» Task to complete
Could you copy each line of the entries that contains "computer"?

(Supplied information Opens)

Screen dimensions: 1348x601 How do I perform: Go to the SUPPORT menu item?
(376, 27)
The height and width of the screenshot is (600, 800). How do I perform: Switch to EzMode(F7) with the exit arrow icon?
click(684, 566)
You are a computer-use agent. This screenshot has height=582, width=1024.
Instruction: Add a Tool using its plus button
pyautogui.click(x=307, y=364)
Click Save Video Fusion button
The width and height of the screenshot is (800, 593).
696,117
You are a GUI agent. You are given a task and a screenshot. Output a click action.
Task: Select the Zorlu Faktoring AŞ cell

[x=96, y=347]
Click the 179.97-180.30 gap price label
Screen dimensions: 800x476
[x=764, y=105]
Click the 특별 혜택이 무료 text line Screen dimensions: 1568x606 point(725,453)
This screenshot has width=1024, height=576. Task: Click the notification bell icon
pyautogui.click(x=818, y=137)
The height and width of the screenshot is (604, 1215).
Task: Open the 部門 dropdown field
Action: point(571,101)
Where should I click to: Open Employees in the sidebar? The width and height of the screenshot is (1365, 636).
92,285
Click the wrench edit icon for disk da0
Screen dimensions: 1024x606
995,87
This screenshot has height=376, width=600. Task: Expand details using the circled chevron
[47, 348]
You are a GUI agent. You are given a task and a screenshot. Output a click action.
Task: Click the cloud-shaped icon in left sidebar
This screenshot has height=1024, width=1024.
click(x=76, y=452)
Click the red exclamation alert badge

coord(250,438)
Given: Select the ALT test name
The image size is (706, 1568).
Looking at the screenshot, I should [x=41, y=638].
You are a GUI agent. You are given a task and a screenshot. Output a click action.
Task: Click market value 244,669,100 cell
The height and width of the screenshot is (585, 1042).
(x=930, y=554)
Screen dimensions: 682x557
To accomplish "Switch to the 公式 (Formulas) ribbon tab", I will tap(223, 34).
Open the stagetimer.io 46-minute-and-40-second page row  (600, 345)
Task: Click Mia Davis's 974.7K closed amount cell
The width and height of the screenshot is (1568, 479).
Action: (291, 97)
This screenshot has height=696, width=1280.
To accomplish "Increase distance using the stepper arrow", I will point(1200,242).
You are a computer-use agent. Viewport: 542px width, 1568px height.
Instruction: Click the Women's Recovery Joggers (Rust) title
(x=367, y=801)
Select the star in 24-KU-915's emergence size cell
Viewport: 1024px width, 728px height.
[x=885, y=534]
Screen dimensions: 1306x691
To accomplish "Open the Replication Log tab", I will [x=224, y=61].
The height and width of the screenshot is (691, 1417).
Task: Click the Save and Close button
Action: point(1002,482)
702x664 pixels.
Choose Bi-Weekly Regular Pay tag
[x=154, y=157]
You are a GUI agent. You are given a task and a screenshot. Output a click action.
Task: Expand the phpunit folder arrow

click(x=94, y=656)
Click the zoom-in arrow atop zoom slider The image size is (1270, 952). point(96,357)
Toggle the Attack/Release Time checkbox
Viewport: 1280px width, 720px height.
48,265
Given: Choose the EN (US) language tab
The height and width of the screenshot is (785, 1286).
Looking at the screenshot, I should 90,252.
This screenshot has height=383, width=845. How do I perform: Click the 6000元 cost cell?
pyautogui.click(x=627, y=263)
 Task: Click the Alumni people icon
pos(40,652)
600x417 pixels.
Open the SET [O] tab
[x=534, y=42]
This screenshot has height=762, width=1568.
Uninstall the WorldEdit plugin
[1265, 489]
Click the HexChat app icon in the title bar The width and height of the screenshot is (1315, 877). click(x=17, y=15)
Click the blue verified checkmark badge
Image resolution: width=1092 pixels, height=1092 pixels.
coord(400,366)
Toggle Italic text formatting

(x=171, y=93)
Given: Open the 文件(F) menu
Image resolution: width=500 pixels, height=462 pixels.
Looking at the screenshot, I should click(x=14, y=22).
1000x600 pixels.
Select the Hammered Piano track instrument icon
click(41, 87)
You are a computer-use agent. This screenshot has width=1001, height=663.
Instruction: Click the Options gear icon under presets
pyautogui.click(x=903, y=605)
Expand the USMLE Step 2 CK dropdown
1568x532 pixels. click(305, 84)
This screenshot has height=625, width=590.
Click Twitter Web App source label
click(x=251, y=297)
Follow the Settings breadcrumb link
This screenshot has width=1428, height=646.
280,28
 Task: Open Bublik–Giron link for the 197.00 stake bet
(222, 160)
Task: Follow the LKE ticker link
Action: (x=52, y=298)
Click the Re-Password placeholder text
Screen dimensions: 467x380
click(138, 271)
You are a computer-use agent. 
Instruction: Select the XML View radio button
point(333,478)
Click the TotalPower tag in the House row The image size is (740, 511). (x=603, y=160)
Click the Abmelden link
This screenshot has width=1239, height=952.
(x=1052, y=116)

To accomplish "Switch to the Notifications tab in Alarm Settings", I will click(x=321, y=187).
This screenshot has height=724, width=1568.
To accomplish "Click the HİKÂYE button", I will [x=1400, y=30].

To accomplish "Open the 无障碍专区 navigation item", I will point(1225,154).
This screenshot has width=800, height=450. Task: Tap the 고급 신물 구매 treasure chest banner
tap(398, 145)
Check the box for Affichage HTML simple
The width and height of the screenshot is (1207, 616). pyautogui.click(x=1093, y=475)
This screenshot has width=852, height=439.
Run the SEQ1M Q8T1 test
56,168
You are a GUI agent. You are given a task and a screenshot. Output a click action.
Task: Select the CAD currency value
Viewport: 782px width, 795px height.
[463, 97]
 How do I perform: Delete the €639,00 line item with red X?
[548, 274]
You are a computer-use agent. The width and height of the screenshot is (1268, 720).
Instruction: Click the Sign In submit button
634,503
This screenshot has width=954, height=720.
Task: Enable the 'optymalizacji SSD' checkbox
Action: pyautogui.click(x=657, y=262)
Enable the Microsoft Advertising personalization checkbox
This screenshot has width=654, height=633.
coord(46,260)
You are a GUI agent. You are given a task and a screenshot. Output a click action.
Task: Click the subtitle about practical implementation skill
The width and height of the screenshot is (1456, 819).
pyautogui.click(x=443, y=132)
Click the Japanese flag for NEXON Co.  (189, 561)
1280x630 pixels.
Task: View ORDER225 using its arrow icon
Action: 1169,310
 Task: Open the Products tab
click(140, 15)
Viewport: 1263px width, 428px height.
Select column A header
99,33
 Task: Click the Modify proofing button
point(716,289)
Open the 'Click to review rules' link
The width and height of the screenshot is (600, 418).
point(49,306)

(Supplied information Closes)

» Output of the task
You are a computer-use agent. This screenshot has height=582, width=1024.
You are a computer-use agent. Viewport: 542px width, 1568px height.
You are a computer-use agent. This screenshot has width=1001, height=663.
You are a computer-use agent. 
You are a computer-use agent. The width and height of the screenshot is (1268, 720).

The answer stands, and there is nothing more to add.